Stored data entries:

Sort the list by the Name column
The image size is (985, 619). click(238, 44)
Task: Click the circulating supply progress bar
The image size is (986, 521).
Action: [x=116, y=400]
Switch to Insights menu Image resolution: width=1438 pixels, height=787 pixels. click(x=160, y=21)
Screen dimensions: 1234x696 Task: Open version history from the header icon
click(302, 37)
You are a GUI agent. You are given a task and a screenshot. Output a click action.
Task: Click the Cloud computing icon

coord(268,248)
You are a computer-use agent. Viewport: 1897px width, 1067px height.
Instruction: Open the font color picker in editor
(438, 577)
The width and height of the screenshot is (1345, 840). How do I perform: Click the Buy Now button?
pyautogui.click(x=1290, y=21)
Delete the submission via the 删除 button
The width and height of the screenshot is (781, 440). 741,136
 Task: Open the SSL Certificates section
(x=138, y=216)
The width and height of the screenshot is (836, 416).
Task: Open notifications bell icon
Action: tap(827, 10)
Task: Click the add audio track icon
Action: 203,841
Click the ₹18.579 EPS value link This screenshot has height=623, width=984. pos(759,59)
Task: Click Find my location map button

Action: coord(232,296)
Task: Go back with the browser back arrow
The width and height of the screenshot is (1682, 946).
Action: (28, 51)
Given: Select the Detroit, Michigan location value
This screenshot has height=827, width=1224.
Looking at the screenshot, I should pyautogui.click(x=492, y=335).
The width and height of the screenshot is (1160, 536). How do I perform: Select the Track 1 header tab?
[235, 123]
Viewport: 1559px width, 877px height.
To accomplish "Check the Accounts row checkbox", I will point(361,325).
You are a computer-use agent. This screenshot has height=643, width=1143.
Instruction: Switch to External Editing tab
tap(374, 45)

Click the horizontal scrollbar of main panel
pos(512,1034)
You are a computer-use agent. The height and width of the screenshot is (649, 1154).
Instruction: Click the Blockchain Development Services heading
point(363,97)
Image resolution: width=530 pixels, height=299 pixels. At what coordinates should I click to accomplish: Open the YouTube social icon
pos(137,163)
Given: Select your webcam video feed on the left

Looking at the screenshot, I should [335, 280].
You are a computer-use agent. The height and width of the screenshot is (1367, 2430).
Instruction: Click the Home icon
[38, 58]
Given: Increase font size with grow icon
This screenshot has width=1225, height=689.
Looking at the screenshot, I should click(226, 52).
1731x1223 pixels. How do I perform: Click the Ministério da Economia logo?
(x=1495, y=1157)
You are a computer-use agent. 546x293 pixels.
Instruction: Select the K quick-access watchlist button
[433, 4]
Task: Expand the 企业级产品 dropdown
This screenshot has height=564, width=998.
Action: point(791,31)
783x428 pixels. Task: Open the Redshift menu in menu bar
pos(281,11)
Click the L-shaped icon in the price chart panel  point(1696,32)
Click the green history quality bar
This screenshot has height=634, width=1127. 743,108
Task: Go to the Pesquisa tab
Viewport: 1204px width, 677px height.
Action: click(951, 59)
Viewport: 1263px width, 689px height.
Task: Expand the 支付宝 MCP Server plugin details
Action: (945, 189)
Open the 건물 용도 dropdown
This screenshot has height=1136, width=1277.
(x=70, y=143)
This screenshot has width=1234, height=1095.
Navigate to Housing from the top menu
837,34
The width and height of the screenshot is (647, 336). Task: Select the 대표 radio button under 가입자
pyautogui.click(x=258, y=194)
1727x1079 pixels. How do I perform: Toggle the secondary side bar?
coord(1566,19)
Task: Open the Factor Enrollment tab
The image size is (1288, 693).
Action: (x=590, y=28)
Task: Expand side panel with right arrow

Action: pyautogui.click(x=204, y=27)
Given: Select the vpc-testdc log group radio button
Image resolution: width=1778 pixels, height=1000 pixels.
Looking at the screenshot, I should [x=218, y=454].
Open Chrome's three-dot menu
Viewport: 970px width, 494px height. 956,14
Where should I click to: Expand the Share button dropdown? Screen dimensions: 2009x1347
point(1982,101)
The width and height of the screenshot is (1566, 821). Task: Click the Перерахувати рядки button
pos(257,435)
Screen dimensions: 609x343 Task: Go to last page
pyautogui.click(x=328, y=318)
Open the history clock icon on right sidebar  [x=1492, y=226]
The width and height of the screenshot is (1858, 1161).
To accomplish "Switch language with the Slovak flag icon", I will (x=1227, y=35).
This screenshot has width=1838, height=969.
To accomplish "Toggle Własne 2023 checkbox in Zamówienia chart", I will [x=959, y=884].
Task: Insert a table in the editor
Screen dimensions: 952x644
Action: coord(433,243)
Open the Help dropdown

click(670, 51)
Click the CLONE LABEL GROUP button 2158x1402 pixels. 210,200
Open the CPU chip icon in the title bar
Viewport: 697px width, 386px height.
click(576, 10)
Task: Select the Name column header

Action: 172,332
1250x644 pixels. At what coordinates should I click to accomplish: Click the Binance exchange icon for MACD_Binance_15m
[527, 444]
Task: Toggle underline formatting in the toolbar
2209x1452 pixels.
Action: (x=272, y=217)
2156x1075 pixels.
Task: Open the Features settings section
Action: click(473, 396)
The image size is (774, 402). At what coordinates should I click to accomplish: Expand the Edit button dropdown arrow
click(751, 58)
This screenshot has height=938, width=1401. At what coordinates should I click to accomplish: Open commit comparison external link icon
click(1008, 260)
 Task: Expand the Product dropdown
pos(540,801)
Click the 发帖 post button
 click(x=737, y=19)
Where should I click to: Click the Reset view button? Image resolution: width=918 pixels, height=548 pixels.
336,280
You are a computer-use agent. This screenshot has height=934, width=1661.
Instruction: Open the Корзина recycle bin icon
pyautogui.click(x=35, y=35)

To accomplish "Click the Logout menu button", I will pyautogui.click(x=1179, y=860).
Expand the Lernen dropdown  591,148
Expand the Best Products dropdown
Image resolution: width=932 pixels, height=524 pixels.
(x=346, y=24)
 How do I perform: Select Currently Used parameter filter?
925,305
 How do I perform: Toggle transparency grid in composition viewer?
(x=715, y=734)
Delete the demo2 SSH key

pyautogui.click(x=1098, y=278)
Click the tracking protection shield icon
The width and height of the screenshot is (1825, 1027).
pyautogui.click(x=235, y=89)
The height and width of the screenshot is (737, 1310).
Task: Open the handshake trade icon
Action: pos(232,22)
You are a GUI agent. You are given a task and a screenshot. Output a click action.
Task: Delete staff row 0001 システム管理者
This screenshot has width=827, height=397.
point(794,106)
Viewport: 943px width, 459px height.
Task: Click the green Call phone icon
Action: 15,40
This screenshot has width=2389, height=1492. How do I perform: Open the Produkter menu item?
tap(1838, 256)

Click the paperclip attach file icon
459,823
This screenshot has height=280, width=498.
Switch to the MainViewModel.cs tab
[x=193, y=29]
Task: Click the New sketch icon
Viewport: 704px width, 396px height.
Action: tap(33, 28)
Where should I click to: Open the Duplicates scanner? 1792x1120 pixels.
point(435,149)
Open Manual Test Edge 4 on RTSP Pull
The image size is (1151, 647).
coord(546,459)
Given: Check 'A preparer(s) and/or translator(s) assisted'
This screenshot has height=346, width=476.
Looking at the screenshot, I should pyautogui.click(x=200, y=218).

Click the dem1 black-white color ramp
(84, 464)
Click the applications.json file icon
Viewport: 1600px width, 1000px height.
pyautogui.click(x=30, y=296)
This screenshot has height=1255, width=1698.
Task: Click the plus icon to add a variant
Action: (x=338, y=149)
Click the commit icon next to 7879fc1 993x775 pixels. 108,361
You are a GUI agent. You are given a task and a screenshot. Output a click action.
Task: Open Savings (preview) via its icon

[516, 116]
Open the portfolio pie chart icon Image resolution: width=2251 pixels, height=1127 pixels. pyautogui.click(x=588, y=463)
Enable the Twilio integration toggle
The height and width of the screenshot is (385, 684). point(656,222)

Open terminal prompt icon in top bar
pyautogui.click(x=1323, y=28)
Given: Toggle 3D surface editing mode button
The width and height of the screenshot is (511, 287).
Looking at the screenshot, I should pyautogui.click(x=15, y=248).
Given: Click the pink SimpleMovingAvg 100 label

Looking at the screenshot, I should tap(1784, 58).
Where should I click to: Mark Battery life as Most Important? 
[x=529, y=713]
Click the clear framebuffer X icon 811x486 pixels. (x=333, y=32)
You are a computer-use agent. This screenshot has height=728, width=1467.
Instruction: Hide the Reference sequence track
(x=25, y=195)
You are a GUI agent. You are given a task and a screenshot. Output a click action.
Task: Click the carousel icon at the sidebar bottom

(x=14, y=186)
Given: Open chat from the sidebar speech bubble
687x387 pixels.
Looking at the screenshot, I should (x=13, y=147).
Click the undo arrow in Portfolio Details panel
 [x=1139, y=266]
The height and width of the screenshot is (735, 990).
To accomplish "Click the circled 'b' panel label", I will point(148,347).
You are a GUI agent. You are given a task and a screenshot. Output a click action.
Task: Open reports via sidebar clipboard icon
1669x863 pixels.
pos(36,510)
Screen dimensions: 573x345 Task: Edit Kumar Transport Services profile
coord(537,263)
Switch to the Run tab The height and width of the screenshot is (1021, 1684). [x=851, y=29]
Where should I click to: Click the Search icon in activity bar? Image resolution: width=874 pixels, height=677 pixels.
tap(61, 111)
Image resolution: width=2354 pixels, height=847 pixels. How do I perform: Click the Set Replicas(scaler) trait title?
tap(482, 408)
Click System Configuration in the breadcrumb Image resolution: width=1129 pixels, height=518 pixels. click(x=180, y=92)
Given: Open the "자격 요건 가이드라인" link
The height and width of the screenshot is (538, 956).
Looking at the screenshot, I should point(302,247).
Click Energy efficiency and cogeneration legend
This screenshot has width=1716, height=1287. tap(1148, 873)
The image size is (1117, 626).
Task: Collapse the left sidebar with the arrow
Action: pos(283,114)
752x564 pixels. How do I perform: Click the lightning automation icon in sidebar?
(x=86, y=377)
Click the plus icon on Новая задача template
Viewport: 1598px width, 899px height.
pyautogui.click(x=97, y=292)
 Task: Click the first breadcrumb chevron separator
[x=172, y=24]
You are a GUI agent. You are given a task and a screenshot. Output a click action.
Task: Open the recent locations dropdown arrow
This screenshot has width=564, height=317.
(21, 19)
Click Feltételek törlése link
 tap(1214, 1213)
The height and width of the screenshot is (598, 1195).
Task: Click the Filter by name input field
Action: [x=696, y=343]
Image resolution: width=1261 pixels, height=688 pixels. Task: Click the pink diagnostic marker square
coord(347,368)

**WHAT IS NEEDED**
Copy exactly the lines from the one containing "Given: Open the" through the last line of the records, both included, and nothing else.

**RESULT OF THE TASK**
Given: Open the "자격 요건 가이드라인" link
The height and width of the screenshot is (538, 956).
Looking at the screenshot, I should point(302,247).
Click Energy efficiency and cogeneration legend
This screenshot has width=1716, height=1287. tap(1148, 873)
The image size is (1117, 626).
Task: Collapse the left sidebar with the arrow
Action: pos(283,114)
752x564 pixels. How do I perform: Click the lightning automation icon in sidebar?
(x=86, y=377)
Click the plus icon on Новая задача template
Viewport: 1598px width, 899px height.
pyautogui.click(x=97, y=292)
 Task: Click the first breadcrumb chevron separator
[x=172, y=24]
You are a GUI agent. You are given a task and a screenshot. Output a click action.
Task: Open the recent locations dropdown arrow
This screenshot has width=564, height=317.
(21, 19)
Click Feltételek törlése link
 tap(1214, 1213)
The height and width of the screenshot is (598, 1195).
Task: Click the Filter by name input field
Action: [x=696, y=343]
Image resolution: width=1261 pixels, height=688 pixels. Task: Click the pink diagnostic marker square
coord(347,368)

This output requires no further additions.